- _Directions_
Search the data for the string "history" and extract every line where it appears.

- _Entries supplied_
○ ○ ○ ○ ○

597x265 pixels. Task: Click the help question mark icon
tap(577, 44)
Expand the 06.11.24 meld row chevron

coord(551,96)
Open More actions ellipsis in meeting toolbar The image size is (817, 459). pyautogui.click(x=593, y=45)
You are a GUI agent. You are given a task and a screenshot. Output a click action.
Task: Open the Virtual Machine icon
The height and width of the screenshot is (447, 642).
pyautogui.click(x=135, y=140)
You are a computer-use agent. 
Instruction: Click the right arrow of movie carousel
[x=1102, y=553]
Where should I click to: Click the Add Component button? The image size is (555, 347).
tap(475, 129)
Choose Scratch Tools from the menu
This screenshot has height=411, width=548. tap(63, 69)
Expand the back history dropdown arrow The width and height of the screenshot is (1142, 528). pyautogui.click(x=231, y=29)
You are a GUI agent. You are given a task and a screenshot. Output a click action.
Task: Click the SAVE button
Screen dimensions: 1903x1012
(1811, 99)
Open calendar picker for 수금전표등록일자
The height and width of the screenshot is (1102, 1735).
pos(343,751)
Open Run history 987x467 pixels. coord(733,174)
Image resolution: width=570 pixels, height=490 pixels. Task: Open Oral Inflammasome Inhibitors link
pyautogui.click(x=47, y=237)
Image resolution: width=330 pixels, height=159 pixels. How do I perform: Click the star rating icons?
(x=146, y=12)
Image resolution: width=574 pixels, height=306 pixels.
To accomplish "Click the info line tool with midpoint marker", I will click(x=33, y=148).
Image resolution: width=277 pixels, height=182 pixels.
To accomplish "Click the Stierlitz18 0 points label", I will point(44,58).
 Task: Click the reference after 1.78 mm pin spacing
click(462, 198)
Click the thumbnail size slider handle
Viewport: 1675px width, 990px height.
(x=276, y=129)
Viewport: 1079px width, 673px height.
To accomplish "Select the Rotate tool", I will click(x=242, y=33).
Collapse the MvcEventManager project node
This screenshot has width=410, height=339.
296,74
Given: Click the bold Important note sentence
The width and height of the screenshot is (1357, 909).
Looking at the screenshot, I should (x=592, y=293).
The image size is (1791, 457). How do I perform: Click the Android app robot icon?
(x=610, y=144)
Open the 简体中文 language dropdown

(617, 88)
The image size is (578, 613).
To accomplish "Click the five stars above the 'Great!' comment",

○ ○ ○ ○ ○

- _Written reply_
Expand the back history dropdown arrow The width and height of the screenshot is (1142, 528). pyautogui.click(x=231, y=29)
Open Run history 987x467 pixels. coord(733,174)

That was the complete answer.